Au Canada, il n’est pas rare de voir des rayons entiers de nourriture peu recommandable pour un préserver une bonne santé. Comment la malbouffe peut-elle encore avoir sa place dans des lieux dédiés à la santé ?

La malbouffe trop présente dans les pharmacies au Canada ?

Quand on rentre dans une pharmacie au Canada, une grande partie des lieux est consacrée à la nourriture. Pourtant, ces produits ne sont pas des aliments naturels, des compléments alimentaires ou des substituts de repas pour les personnes au régime. On parle alors de malbouffe : boissons gazeuses, chips, biscuits sucrés et bonbons en tout genre.

Me Bourassa-Forcier enseigne à l’université de Sherbrooke. Elle explique que de nombreux pharmaciens n’ont pas vraiment le choix d’accepter ou de refuser ces produits.
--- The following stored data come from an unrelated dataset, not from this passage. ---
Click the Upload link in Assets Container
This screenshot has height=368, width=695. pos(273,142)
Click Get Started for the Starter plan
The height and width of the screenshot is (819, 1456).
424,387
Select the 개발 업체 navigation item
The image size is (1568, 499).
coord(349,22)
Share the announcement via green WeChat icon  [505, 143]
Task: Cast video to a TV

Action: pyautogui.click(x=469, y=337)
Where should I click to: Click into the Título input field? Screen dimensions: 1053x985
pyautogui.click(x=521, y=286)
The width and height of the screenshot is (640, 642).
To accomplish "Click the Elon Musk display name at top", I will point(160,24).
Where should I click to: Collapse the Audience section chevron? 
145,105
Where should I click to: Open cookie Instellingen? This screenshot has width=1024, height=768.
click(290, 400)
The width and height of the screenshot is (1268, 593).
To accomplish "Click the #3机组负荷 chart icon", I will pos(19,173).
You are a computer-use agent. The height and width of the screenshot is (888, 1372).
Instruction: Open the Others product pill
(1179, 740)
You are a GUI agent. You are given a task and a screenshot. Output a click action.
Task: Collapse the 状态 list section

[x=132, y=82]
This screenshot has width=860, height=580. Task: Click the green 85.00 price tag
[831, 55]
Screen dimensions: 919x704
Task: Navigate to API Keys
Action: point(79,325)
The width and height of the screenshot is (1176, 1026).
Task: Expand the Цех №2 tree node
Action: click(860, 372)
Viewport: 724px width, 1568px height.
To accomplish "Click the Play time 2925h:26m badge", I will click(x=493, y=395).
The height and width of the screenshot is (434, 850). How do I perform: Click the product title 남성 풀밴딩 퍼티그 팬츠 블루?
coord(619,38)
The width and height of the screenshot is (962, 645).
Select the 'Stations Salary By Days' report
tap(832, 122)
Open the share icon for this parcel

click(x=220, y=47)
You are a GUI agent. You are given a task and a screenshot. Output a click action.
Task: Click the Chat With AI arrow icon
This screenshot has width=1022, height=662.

Leur pharmacie est en fait associée à des grandes chaînes, qui exercent des pressions importantes sur le contenu de leurs rayons et ils ne peuvent exercer de pouvoir de décision.

Promouvoir la santé ou le commerce ? 

La double casquette des pharmaciens est paradoxale : comment peut-on à la fois promouvoir la santé du patient et le pousser à la consommation en lui proposant des produits néfastes pour sa santé ? Au Québec, 7 % de la nourriture est achetée dans les pharmacies. Le coût des soins pour les personnes touchées par des maladies engendrées par une mauvaise alimentation est faramineux et commence à interroger l’Ordre des pharmaciens.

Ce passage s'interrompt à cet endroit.